__The task__
Please write out each entry below exactly as given.
BEGIN Entries supplied
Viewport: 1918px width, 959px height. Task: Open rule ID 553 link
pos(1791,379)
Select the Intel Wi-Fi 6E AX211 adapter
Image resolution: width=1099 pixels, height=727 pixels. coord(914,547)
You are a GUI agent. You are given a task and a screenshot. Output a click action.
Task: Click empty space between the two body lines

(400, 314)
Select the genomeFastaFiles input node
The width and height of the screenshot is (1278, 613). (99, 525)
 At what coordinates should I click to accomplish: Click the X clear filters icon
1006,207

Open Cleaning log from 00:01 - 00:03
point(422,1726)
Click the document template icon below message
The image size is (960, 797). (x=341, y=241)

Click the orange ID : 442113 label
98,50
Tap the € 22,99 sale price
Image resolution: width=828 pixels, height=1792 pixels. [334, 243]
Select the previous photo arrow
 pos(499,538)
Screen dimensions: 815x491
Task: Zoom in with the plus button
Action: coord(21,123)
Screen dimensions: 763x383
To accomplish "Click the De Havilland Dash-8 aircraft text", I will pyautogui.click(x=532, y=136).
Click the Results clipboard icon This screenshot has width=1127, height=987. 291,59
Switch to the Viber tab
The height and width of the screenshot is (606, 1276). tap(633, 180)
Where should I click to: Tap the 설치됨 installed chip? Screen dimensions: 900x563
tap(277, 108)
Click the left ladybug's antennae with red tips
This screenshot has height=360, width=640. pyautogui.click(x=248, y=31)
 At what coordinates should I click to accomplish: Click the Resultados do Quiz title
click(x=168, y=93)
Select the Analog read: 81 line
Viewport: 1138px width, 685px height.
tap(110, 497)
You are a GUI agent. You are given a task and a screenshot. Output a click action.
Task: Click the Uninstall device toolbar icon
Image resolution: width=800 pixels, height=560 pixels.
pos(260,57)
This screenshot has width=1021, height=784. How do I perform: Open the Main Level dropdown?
END Entries supplied
__Result for this task__
Viewport: 1918px width, 959px height. Task: Open rule ID 553 link
pos(1791,379)
Select the Intel Wi-Fi 6E AX211 adapter
Image resolution: width=1099 pixels, height=727 pixels. coord(914,547)
You are a GUI agent. You are given a task and a screenshot. Output a click action.
Task: Click empty space between the two body lines

(400, 314)
Select the genomeFastaFiles input node
The width and height of the screenshot is (1278, 613). (99, 525)
 At what coordinates should I click to accomplish: Click the X clear filters icon
1006,207

Open Cleaning log from 00:01 - 00:03
point(422,1726)
Click the document template icon below message
The image size is (960, 797). (x=341, y=241)

Click the orange ID : 442113 label
98,50
Tap the € 22,99 sale price
Image resolution: width=828 pixels, height=1792 pixels. [334, 243]
Select the previous photo arrow
 pos(499,538)
Screen dimensions: 815x491
Task: Zoom in with the plus button
Action: coord(21,123)
Screen dimensions: 763x383
To accomplish "Click the De Havilland Dash-8 aircraft text", I will pyautogui.click(x=532, y=136).
Click the Results clipboard icon This screenshot has width=1127, height=987. 291,59
Switch to the Viber tab
The height and width of the screenshot is (606, 1276). tap(633, 180)
Where should I click to: Tap the 설치됨 installed chip? Screen dimensions: 900x563
tap(277, 108)
Click the left ladybug's antennae with red tips
This screenshot has height=360, width=640. pyautogui.click(x=248, y=31)
 At what coordinates should I click to accomplish: Click the Resultados do Quiz title
click(x=168, y=93)
Select the Analog read: 81 line
Viewport: 1138px width, 685px height.
tap(110, 497)
You are a GUI agent. You are given a task and a screenshot. Output a click action.
Task: Click the Uninstall device toolbar icon
Image resolution: width=800 pixels, height=560 pixels.
pos(260,57)
This screenshot has width=1021, height=784. How do I perform: Open the Main Level dropdown?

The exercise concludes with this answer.